Un vino risalente a 6000 anni fa scoperto in Sicilia potrebbe far riscrivire la storia della cultura antica.

All’interno di una grotta sul Monte San Calogero, in provincia di Agrigento, alcuni archeologi hanno scoperto alcuni vasi di rame contenenti del vino risalenti all’età preistorica.

La squadra di archeologi guidata da Davide Tanasi dell’Università della South Florida ha depositato una relazione sulla rivista scientifica ‘The Conversation‘ dal titolo molto significativo: ‘Vino preistorico scoperto in caverne inaccessibili costringono a ripensare alla cultura dell’antica Sicilia‘.

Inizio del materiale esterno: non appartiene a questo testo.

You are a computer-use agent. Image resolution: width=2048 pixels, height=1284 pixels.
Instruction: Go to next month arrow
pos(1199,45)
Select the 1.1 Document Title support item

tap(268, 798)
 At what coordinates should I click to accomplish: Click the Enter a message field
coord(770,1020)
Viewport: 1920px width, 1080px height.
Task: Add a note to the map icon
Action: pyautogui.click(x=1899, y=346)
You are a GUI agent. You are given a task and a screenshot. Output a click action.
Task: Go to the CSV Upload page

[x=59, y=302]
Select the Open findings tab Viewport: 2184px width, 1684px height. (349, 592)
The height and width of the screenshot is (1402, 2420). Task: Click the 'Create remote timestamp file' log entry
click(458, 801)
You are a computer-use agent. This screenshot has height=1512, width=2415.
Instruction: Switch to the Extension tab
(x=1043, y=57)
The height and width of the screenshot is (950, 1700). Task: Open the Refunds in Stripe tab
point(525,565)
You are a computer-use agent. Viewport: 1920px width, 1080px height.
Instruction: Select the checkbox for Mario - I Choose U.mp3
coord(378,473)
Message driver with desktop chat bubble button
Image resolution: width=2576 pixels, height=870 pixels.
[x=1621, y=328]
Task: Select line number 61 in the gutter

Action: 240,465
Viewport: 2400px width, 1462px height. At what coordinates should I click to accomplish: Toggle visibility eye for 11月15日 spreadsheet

Prima di questa scoperta si pensava che il vino più antico di tutta l’Europa provenisse dall’Anatolia e dalla regione transcaucasica, ma dopo aver rinvenuto giare e brocche all’interno della grotta risalenti all’Età del rame, la storia è tutta da riscrivere.

Questa scoperta, infatti, ha reso l’Italia la più antica regione di produzione di vino e ha creato nuove domande sul modo di vivere dei siculi che già 6000 anni fa avevano una così alta produzione di vino. E’ il momento di riscrivere i libri di scuola!